Lista de tarefas ->
1 > Resuma em duas frases o texto sobre a poesia de Augusto dos Anjos.
2 > Prossiga o texto sobre a poesia de Augusto dos Anjos a partir do ponto em que ele termina.

Texto da página ->

========

Quanto ao poema em tela, A ideia, os autores confirmam a pertinência, a correção e a coerência dos termos apropriados pelo poeta no soneto: Augusto “concebe o pensamento e a linguagem como resultantes de um processo biológico cerebral coordenado (“Vem do encéfalo absconso que a constringe/ Chega em seguida às cordas da laringe”). Nesse aspecto, a poesia anjelista dialoga com os avanços científicos do seu próprio tempo, pois datam das décadas finais do século 19 e do início do 20 os trabalhos seminais que estabeleceram claramente a relação entre funções mentais (por exemplo, a linguagem) e substratos neuroanatômicos específicos” (em tempo, o artigo é assinado por Leonardo Cruz de Souza, Ana Carolina Salgado, Maurício Daker, Francisco Cardoso e Antônio Teixeira).
Seja, pois, alvo de cerrado close reading, seja alvo de uma avaliação da área biomédica, o poema e a obra de Augusto dos Anjos, nada angelicais, resistem. Com ou sem glossário que forneça acepções acerca do vocabulário utilizado, o poema agrada, seduz, espanta. Nem sempre, contudo, a “exogamia linguística” (Rosenfeld) se impõe. Muitos, muitíssimos poemas clássicos do poeta (advogado por formação) não trazem nenhum termo ininteligível, como em Versos íntimos, cujos tercetos finais impactam a cada leitura:
Toma um fósforo. Acende teu cigarro!

========

Dados de origem ->
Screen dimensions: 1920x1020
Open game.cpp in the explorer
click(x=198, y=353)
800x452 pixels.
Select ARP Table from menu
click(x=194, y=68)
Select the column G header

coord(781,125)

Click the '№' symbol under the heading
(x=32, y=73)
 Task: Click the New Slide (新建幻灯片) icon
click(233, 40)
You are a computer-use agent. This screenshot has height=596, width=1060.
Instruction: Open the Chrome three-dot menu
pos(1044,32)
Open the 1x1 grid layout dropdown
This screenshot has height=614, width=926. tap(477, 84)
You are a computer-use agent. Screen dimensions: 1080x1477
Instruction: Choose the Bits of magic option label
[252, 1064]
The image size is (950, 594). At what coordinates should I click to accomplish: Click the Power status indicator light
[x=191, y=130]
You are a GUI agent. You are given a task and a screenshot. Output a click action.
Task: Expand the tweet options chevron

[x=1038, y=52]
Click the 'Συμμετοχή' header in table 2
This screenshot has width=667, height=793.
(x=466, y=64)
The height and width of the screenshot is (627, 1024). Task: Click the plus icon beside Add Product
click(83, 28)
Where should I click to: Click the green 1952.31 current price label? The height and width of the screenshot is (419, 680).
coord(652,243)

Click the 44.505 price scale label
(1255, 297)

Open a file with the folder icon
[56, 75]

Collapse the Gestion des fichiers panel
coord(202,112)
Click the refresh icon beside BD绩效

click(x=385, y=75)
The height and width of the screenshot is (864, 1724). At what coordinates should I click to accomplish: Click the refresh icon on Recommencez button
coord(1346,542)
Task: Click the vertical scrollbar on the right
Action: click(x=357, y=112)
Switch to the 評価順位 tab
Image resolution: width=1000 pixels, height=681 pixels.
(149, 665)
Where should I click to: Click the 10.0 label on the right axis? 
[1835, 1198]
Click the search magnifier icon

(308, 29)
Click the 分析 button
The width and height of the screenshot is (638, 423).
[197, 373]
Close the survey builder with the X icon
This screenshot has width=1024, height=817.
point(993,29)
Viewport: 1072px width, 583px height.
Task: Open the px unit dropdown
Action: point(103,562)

========

Tarefas resolvidas ->
1 > Os autores de um artigo confirmam a pertinência, a correção e a coerência dos termos empregados por Augusto dos Anjos no soneto "A ideia", que concebe o pensamento e a linguagem como resultantes de um processo biológico cerebral, em diálogo com os avanços científicos de seu tempo. Submetidos a uma leitura cerrada ou a uma avaliação biomédica, o poema e a obra resistem e agradam mesmo sem glossário, e muitos poemas clássicos do poeta, como "Versos íntimos", não trazem nenhum termo ininteligível.

2 >
O beijo, amigo, é a véspera do escarro,
A mão que afaga é a mesma que apedreja.
Se a alguém causa inda pena a tua chaga,
Apedreja essa mão vil que te afaga,
Escarra nessa boca que te beija!
Aqui, se manifesta outro traço dessa bizarra poética: o mau gosto, que afronta o hegemônico senso comum das imagens e palavras bem comportadas, previsíveis, domesticadas, banais. A putrefação (“podre meu pai”), “O Deus-verme”, coveiros, morcegos, trevas, cemitérios, aberrações, túmulos — eis um mundo em torno do qual gira o imaginário dessa “singularíssima pessoa”, tão singular que Maria Ester Maciel, em dissertação defendida em 1990, lhe reserva (à obra) o conceito de “atopia”. A propósito, em Budismo moderno, tornado música por Arnaldo Antunes (com som de serrote ao fundo), lemos uma quadra absolutamente encantatória e atraente (para retomar termos de Rosenfeld e Costa Lima), a despeito das palavras esquipáticas e, parece, constrangedoras:
Ah! Um urubu pousou na minha sorte!
Também, das diatomáceas da lagoa
A criptógama cápsula se esbroa
Ao contato de bronca destra forte!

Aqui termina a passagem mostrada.